(CNN) -- Vice President Joe Biden urged the Senate on Tuesday to "get on the right side" and pass the Paycheck Fairness Act, and President Barack Obama issued a statement reiterating his support of the legislation.
The bill, approved by the House in a 256-163 vote in January of last year, would require employers to provide a legitimate reason for paying different salaries to men and women performing the same job.
The vice president spoke Tuesday at a White House Middle Class Task Force event on solutions for families balancing the dual demands of work and caring for family.
Biden said the problem of gender wage discrimination can't be solved without additional legislation.
"What it does is say, 'Hey, let me know what the field is. What the deal is. Just let us know.' It's amazing what a disinfectant sunlight is," he said.
"This is a chance to get on the right side of history. You have to look into the eyes of your granddaughters and the young women who you hired ... and say, 'You know, when it came time, I didn't step up.'"
In a written statement, Obama noted that women make up half of the workforce, and two-thirds of American families with children rely on a woman's wages as a significant portion of their income. He said women still make 77 cents for every dollar that men earn.
"This is not just a question of fairness for hard-working women. Paycheck discrimination hurts families who lose out on badly needed income," Obama said. "And with so many families depending on women's wages, it hurts the American economy as a whole. In difficult economic times like these, we simply cannot afford this discriminatory burden."
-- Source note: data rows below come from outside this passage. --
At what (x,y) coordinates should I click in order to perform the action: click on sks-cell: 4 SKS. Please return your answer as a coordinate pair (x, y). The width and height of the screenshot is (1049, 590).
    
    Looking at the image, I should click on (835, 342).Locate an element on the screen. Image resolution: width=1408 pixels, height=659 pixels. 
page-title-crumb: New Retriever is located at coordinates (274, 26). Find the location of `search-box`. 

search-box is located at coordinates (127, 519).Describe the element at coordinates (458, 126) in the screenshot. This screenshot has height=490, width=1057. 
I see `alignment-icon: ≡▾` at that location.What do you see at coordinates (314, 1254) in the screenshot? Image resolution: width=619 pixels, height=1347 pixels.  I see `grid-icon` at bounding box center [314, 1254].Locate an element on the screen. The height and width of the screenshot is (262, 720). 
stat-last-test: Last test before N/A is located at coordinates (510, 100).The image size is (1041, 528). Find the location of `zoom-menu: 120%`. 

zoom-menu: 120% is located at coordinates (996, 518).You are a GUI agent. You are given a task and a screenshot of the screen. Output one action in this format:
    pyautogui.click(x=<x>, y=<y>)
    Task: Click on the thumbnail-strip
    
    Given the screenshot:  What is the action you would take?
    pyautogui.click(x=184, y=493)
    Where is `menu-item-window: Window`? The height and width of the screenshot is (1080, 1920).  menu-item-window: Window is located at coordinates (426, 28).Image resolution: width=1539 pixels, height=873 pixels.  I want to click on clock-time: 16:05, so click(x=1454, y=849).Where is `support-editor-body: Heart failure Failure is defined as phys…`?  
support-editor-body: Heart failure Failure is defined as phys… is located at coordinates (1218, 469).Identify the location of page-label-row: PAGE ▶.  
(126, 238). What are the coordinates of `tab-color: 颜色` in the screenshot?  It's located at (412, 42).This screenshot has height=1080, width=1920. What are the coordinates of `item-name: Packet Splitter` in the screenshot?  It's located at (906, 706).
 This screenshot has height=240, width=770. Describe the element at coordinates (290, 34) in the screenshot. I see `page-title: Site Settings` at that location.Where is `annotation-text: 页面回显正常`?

Obama referenced the Lilly Ledbetter Fair Pay Act, enacted in 2009, which makes it easier for women who have faced wage discrimination to recover their lost wages.
Ledbetter also spoke at the Middle Class Task Force event, saying she supports the legislation.
"Had the Paycheck Fairness bill been law during my day, I wouldn't have had to go as far as I did," she said. "I could have asked the employer, 'How do I stand with my co-workers?' ... and not worry about retaliation."
Opponents worry the act would spur unnecessary lawsuits. The U.S. Chamber of Commerce has said the act would "burden America's businesses with frivolous litigation during already trying economic times.
The chamber has said the act also would "expand remedies under the Equal Pay Act (EPA) to include unlimited punitive and compensatory damages, significantly erode employer defenses for legitimate pay disparities, and impose invalid tools for enforcement by the Labor Department."